Baru bulan Maret 2017 ini, perusahaan sport internasional Nike, memperkenalkan produk ‘Nike Pro Hijab‘ khusus bagi perempuan Muslim yang aktif berolahraga. Terutama di level kompetisi olahraga profesional, kewajiban untuk menutupi aurat sayangnya masih dipandang sebagai keterbatasan yang membatasi potensi atlet-atlet perempuan yang menggunakan hijab atau jilbab. Buktinya setelah sekian lama, baru pada tahun 2017 ini ada ‘terobosan’ fashion khusus perempuan Muslim dalam dunia sport internasional.
Adanya produk seperti ‘Nike Pro Hijab’ ternyata baru langkah pertama, masih banyak yang kurang bisa menerima atau bahkan sampai mendiskriminasi pemakai hijab dalam berbagai pertandingan olahraga profesional. Salah satunya dapat terlihat dari kisah Zahra Lari yang diangkat oleh CNN. Mahasiswi berusia 22 tahun yang berasal Abu Dhabi, Uni Emirat Arab (UEA), ini adalah atlet perempuan ice skating pertama di dunia yang berkompetisi secara profesional di level internasional dengan menggunakan hijab.
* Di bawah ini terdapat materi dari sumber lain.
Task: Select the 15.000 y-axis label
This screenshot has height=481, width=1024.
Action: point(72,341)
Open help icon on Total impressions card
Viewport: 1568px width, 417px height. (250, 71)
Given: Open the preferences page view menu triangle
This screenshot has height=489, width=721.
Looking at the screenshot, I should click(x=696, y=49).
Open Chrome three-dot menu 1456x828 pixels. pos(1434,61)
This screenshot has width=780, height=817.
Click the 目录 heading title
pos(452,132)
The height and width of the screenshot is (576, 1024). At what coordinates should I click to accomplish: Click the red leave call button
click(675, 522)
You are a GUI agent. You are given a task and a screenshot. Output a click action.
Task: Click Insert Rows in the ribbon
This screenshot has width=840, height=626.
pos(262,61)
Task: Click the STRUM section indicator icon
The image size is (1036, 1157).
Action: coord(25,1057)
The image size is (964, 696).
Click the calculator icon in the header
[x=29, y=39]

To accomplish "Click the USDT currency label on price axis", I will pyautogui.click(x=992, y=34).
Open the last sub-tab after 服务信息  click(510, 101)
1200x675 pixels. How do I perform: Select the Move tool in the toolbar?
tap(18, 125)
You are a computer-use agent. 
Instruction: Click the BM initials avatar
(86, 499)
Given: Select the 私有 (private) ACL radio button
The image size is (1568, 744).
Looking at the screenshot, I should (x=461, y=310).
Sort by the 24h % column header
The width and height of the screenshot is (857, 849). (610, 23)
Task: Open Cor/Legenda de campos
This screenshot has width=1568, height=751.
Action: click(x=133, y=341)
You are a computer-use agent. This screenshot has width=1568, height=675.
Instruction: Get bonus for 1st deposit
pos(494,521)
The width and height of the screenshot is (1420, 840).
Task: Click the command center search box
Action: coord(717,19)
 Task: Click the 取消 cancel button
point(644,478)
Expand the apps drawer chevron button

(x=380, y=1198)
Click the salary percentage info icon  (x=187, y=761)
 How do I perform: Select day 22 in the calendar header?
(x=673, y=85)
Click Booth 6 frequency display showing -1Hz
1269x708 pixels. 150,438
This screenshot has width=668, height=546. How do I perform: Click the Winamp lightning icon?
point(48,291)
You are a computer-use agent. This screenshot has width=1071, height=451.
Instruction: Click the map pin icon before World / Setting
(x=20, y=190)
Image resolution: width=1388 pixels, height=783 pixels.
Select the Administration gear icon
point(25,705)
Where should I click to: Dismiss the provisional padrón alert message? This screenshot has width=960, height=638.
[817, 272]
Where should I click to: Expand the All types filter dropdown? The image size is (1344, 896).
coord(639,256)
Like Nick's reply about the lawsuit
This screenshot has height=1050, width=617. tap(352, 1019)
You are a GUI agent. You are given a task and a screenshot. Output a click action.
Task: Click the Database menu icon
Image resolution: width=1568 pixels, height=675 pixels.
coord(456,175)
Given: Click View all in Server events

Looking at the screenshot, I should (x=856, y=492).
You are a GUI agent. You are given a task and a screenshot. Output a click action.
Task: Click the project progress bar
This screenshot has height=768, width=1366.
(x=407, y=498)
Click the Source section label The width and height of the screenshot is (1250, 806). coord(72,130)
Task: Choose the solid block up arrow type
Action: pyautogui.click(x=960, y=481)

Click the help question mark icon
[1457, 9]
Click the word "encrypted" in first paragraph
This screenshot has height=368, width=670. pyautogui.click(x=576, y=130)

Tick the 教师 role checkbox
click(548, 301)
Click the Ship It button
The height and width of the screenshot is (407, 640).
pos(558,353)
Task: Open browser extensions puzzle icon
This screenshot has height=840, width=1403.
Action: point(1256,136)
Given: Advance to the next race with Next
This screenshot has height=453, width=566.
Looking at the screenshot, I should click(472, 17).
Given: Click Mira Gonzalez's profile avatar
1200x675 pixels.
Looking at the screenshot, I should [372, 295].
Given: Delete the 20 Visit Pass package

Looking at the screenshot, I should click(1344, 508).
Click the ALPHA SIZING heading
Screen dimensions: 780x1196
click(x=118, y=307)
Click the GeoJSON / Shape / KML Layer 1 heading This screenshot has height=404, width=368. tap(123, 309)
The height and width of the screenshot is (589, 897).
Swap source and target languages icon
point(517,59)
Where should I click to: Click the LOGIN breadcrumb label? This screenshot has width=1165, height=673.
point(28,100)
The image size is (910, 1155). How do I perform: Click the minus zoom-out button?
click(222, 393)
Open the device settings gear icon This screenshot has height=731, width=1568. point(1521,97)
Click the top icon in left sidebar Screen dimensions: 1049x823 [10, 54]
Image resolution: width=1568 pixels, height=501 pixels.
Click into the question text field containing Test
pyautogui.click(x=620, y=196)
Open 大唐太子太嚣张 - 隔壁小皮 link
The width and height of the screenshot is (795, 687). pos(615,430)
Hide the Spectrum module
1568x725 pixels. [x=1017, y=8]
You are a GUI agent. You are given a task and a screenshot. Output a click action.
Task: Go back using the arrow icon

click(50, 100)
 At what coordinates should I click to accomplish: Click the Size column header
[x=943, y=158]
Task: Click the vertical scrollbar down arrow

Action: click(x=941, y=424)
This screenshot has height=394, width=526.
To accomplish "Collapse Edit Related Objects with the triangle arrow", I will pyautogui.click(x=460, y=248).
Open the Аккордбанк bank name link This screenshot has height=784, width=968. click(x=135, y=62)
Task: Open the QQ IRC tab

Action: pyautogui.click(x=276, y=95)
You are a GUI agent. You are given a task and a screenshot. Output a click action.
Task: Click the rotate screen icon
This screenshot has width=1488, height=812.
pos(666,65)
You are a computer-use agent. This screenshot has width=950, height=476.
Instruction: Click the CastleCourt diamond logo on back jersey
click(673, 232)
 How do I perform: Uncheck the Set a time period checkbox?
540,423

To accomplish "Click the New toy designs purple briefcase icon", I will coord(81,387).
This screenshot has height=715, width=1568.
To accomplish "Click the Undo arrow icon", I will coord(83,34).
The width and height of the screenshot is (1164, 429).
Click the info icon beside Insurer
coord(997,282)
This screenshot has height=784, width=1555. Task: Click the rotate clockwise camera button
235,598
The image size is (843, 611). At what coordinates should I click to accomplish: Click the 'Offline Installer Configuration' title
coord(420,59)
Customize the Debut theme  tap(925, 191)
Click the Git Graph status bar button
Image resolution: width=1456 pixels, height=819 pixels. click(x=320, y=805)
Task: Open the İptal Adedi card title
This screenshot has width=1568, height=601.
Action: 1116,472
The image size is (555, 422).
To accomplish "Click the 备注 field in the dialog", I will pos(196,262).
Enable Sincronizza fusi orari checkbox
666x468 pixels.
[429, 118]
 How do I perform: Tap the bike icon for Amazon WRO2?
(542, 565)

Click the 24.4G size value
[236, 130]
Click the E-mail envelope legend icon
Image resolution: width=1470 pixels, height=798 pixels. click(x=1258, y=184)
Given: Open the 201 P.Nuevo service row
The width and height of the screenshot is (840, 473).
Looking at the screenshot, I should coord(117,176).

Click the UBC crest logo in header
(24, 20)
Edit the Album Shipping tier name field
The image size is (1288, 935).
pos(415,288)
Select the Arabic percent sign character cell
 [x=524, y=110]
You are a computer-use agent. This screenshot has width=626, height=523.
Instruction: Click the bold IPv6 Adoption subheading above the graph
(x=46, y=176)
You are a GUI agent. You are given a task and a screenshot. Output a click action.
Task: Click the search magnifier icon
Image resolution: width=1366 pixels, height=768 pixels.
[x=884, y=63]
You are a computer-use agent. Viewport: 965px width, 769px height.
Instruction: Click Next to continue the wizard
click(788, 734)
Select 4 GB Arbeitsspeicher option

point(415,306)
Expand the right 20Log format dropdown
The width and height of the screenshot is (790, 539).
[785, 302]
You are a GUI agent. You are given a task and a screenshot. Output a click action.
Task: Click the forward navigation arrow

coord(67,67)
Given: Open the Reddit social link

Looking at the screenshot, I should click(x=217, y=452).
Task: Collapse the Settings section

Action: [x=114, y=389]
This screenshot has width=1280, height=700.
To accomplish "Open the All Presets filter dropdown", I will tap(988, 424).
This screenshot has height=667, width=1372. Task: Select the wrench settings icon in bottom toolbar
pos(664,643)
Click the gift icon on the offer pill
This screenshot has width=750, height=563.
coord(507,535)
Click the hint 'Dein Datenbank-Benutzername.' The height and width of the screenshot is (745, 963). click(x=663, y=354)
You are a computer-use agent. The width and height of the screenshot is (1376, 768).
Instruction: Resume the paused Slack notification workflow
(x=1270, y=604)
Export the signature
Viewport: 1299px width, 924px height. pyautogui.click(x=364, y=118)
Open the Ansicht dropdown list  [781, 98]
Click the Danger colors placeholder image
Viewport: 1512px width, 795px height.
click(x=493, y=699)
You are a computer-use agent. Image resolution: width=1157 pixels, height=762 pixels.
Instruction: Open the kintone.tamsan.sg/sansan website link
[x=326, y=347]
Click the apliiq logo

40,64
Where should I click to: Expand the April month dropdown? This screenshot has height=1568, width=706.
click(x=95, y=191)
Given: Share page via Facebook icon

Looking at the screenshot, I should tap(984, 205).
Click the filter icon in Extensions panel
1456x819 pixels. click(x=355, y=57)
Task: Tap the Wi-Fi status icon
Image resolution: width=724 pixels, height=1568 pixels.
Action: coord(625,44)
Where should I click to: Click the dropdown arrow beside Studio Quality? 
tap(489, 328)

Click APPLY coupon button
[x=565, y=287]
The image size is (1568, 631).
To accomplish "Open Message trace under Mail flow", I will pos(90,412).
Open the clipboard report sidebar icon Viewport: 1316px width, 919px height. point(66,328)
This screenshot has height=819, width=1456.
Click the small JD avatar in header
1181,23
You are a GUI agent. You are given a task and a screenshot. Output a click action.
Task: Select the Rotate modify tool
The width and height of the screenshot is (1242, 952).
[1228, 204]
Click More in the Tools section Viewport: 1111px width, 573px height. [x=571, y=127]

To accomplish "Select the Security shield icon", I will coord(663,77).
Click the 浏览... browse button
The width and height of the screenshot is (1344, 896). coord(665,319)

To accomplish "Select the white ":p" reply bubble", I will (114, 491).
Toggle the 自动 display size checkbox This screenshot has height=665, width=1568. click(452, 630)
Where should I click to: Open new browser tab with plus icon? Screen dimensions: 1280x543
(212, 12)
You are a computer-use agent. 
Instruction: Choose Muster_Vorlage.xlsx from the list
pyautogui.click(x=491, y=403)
Zahra juga menjadi atlet pertama dari Semenanjung Arab yang bertanding dalam kompetisi ice skating internasional.
Kisah Zahra untuk memperjuangkan komitmen terhadap keyakinannya sekaligus mengejar mimpinya jadi atlet ice skating dunia ini inspiratif banget lho guys! Yuk simak bareng Hipwee News & Feature!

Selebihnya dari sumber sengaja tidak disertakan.